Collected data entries
+===+

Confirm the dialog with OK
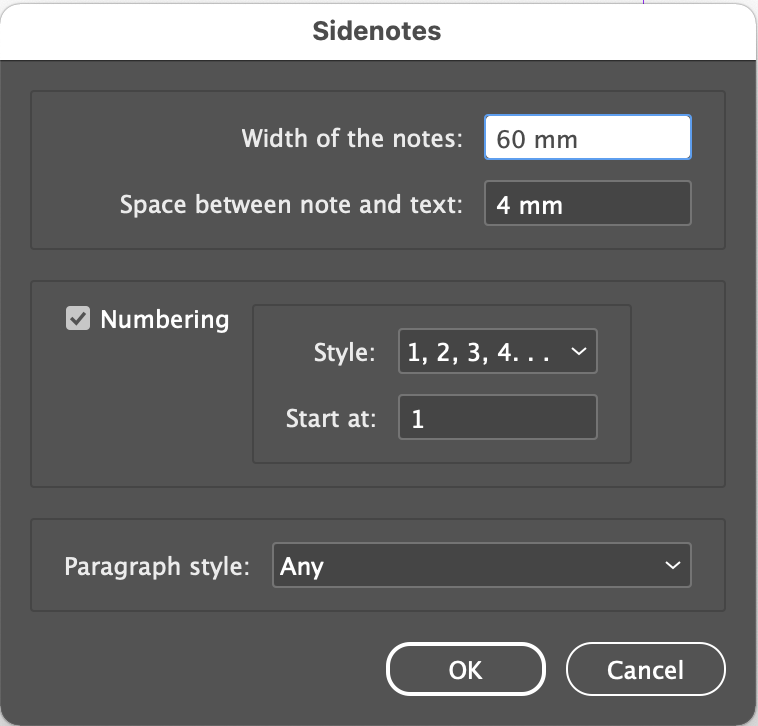coord(466,669)
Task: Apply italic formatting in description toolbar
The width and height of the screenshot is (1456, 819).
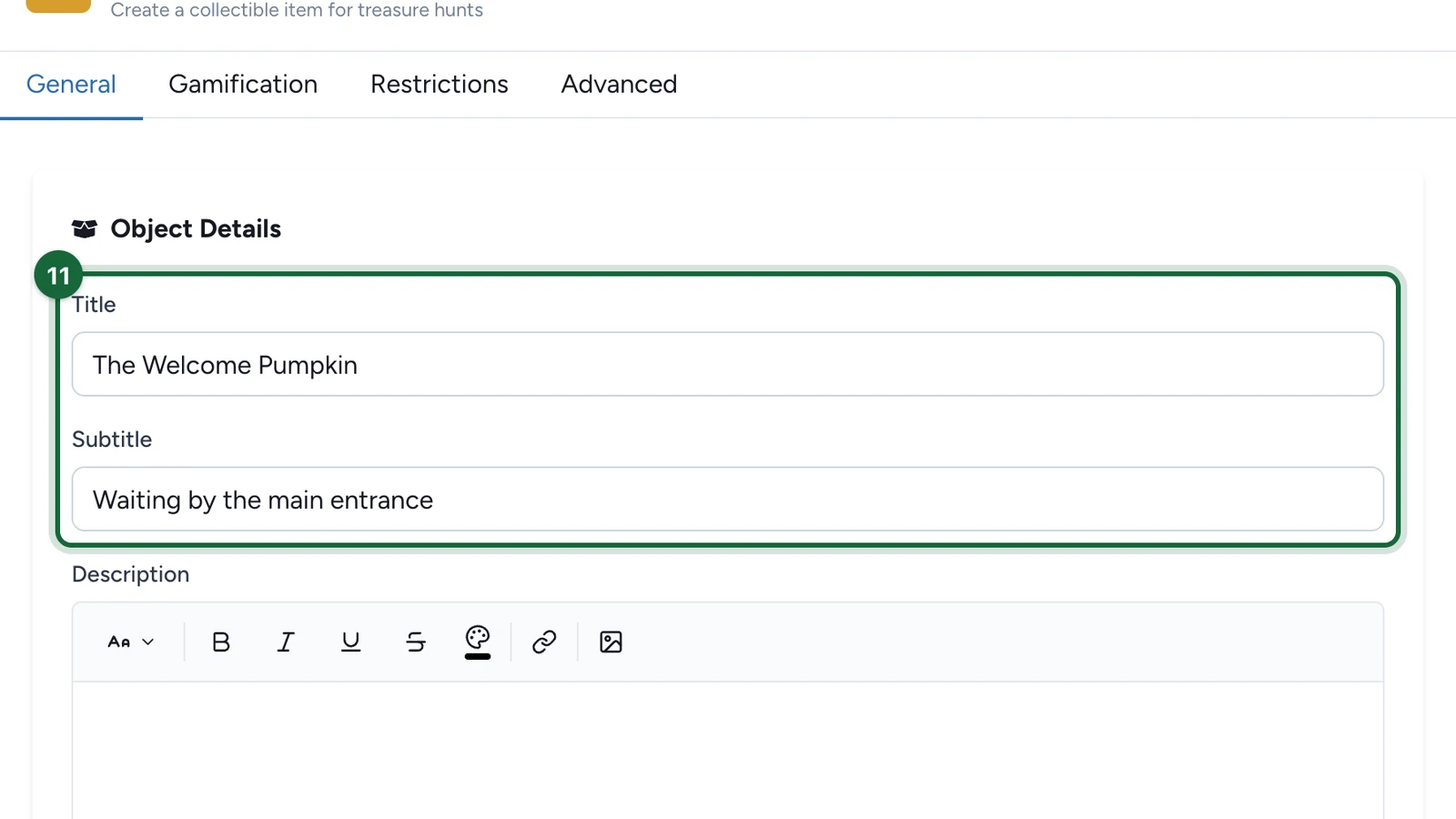Action: coord(286,642)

+===+

-- Try it --
Pictures don't belong in the copy. Retype exactly the lines from the one with "Task: Apply italic" through the last line of the records.

-- Completed task --
Task: Apply italic formatting in description toolbar
The width and height of the screenshot is (1456, 819).
Action: coord(286,642)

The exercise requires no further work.